This weekend, 470 sub-Saharan Africans in 45 small, overcrowded boats were attended to by the coastguard when they reached the shores of Murcia, and a fortnight ago, over 600 reached Andalucía in the space of three days.
As at October 31, the coastguard had coordinated the rescue of exactly 13,533 migrants, mostly sub-Saharan Africans, arriving on 824 boats, and in the last three weeks this has increased by over 1,500.
Major arrivals include 29 Africans in four boats off the coast of Tarifa (Cádiz province) on November 8 and, two days later, another 20 on one boat who reached the shores of Adra (Almería province).
Also in Andalucía, the following day brought 195 migrants in four boats to the province of Málaga, and the day after, 60 were rescued 10 kilometres south of Barbate (Cádiz province).
Coastguard officials in the Canary Islands attended to 36 migrants on one boat in the port of Los Cristianos in Arona, Tenerife, and two days after this, three boats carrying 102 sub-Saharans were rescued near Alborán Island, about halfway between Almería and Morocco.
These do not include those migrants who arrived overland, managing to cross the border fences from Morocco to the Spanish city-provinces of Ceuta and Melilla on its coast.

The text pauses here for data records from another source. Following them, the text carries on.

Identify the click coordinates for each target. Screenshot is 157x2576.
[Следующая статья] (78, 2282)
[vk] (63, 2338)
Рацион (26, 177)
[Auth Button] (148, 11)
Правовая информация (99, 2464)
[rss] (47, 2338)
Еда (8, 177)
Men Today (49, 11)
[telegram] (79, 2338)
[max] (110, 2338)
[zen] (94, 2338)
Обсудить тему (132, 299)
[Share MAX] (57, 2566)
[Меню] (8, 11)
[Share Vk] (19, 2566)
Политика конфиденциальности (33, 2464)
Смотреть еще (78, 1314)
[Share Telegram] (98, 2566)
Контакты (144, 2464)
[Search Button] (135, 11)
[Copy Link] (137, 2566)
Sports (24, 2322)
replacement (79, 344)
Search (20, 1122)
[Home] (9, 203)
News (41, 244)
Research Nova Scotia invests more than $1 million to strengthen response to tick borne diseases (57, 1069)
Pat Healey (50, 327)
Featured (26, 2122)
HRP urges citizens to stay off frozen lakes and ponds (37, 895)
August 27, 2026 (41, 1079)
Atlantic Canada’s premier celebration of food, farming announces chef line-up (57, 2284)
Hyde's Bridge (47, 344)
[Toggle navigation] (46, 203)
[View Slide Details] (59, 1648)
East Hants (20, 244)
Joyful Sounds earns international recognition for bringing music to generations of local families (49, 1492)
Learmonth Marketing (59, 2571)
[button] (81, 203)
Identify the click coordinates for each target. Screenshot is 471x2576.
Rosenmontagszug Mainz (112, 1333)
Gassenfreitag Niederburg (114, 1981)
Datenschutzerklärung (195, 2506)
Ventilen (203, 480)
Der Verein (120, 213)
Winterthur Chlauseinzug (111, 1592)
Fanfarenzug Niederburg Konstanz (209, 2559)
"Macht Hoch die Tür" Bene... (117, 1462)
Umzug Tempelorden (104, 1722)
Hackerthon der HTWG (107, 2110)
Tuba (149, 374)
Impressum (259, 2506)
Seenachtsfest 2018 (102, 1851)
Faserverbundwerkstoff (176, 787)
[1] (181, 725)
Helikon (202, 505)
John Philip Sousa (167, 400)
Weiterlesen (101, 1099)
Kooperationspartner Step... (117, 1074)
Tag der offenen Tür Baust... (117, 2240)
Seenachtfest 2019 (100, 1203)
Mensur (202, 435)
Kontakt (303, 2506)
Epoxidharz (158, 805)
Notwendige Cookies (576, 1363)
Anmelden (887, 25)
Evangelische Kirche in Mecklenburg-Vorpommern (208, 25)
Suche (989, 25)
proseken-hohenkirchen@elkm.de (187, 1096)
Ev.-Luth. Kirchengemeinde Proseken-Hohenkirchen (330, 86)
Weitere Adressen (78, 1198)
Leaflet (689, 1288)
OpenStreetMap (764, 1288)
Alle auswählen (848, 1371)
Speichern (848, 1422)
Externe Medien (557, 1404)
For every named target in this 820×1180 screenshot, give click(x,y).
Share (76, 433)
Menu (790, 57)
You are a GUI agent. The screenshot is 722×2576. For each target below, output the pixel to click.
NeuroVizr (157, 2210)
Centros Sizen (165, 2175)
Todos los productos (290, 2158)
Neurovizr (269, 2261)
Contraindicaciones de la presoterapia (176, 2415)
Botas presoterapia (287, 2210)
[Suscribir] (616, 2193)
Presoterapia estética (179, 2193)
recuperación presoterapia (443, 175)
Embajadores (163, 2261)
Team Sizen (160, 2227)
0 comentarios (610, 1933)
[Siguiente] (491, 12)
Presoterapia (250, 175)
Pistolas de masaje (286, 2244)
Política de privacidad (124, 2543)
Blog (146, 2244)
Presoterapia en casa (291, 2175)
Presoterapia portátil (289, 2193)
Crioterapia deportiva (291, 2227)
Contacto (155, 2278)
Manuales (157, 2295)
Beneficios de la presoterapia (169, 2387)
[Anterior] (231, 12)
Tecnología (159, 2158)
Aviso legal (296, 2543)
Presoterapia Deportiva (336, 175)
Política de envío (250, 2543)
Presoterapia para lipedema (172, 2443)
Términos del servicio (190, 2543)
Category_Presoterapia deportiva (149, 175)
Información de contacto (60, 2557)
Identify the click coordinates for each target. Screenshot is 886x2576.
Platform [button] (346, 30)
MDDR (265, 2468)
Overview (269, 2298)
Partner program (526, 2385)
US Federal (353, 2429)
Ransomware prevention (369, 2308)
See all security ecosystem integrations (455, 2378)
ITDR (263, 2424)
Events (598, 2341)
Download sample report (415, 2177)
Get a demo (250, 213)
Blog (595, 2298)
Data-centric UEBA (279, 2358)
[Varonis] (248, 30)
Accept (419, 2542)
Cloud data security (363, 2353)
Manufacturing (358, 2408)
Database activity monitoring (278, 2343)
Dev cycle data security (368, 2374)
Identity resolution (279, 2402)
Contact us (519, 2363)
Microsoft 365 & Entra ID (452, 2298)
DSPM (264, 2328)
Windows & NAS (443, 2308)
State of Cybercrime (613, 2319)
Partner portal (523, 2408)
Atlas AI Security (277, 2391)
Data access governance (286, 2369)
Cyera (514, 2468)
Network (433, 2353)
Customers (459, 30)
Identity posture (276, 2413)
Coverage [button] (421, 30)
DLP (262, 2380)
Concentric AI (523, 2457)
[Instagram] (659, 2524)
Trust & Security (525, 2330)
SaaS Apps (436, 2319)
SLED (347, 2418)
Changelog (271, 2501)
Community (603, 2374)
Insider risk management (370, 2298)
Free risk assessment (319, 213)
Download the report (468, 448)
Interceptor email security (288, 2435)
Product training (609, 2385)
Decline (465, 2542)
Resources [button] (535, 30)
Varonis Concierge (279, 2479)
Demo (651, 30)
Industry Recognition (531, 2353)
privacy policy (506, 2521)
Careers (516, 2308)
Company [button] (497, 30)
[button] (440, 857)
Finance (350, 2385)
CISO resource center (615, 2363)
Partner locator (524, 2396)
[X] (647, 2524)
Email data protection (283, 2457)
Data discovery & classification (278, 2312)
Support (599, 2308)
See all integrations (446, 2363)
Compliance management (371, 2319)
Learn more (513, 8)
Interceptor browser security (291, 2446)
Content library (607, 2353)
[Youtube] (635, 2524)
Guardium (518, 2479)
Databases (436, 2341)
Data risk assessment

Other than Ceuta and Melilla, the main entry routes are via the Strait of Gibraltar heading for the coast of the province of Cádiz, and towards Almería via the Alborán Sea.
The 15,000-plus who made it to Spain would have been placed in migration internment centres, from which they can apply for asylum and will be held until either they are granted refugee status, or they are deported.
The process can take months, or even years.